EXERCISE DIRECTIONS:
In the copy, every record below must appear exactly as given, and no picture may appear.

──────────

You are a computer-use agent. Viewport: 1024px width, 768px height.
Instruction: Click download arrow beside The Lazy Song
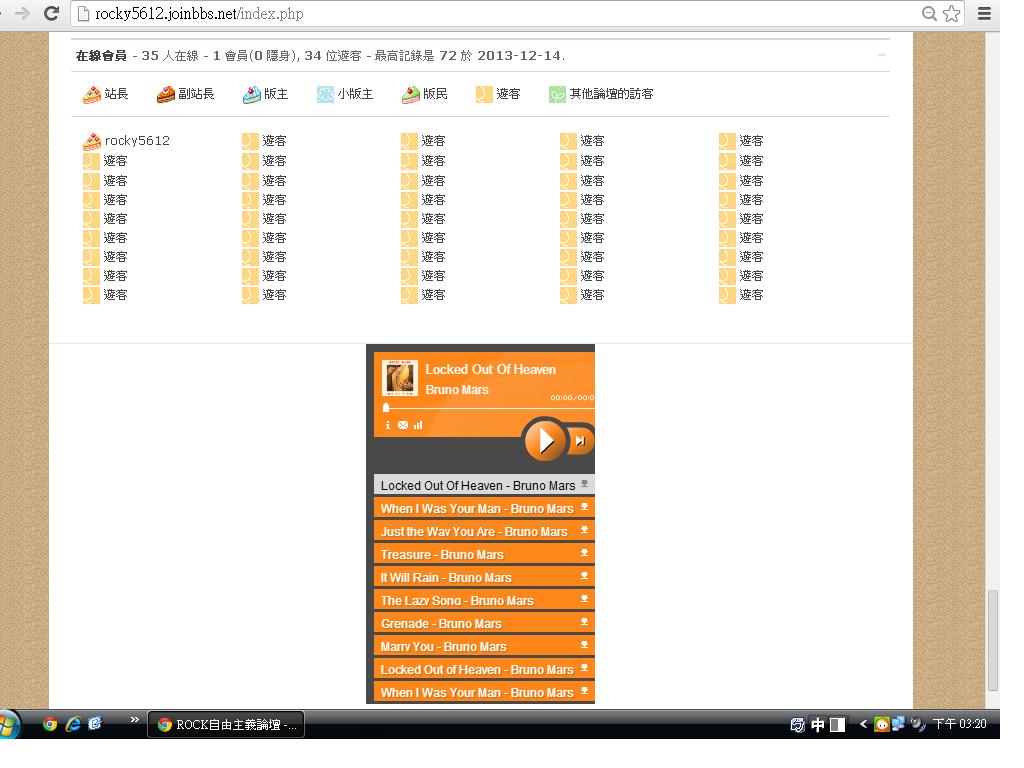point(585,599)
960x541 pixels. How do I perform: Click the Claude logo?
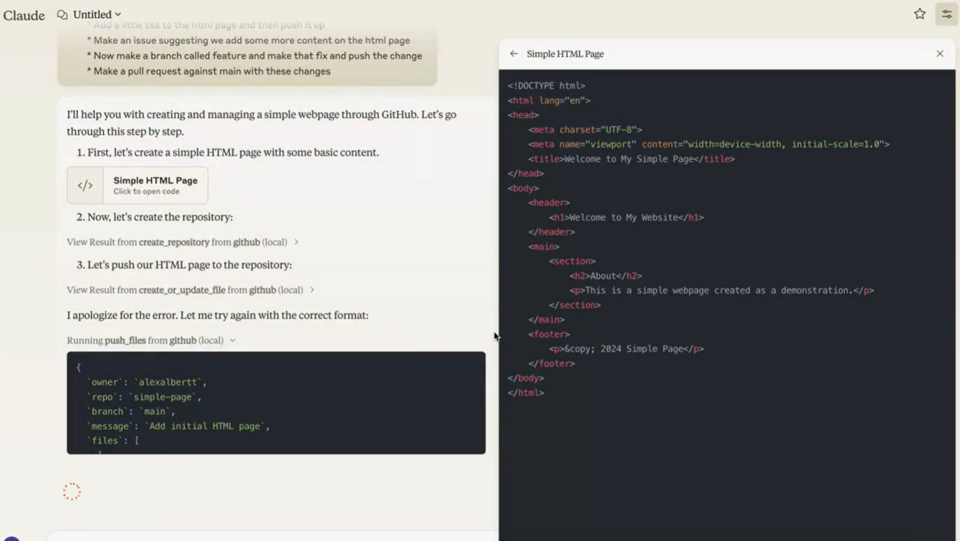pyautogui.click(x=24, y=15)
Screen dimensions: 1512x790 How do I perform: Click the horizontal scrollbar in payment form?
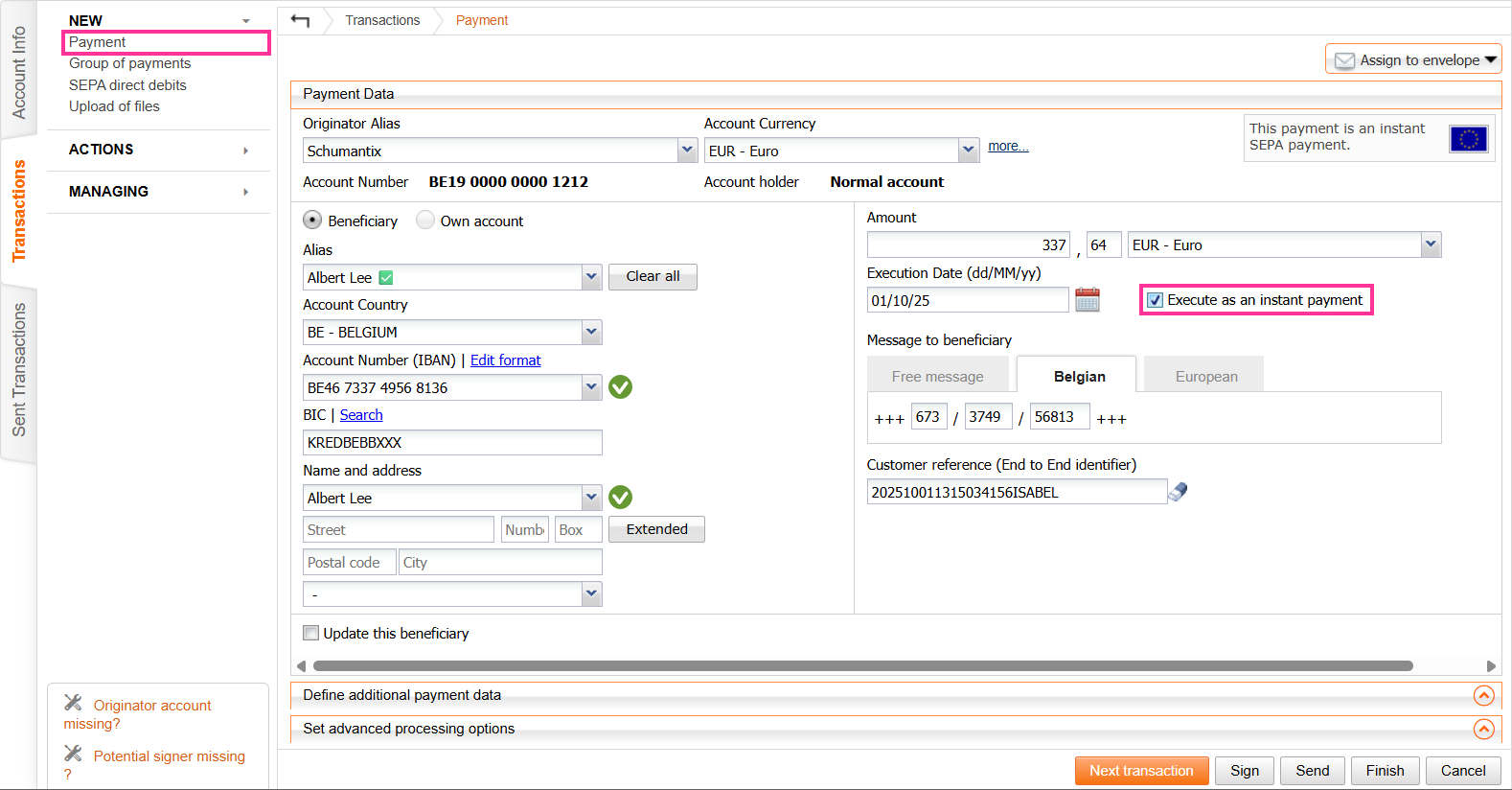[862, 665]
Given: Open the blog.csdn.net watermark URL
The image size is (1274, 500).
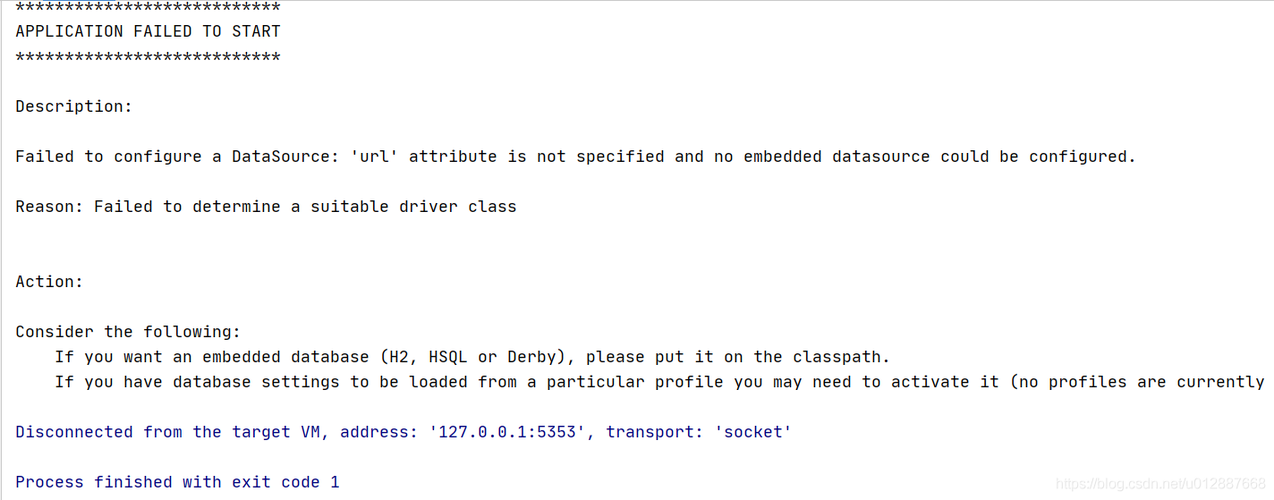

──────────

FINAL ANSWER:
You are a computer-use agent. Viewport: 1024px width, 768px height.
Instruction: Click download arrow beside The Lazy Song
point(585,599)
960x541 pixels. How do I perform: Click the Claude logo?
pyautogui.click(x=24, y=15)
Screen dimensions: 1512x790 How do I perform: Click the horizontal scrollbar in payment form?
[862, 665]
Given: Open the blog.csdn.net watermark URL
The image size is (1274, 500).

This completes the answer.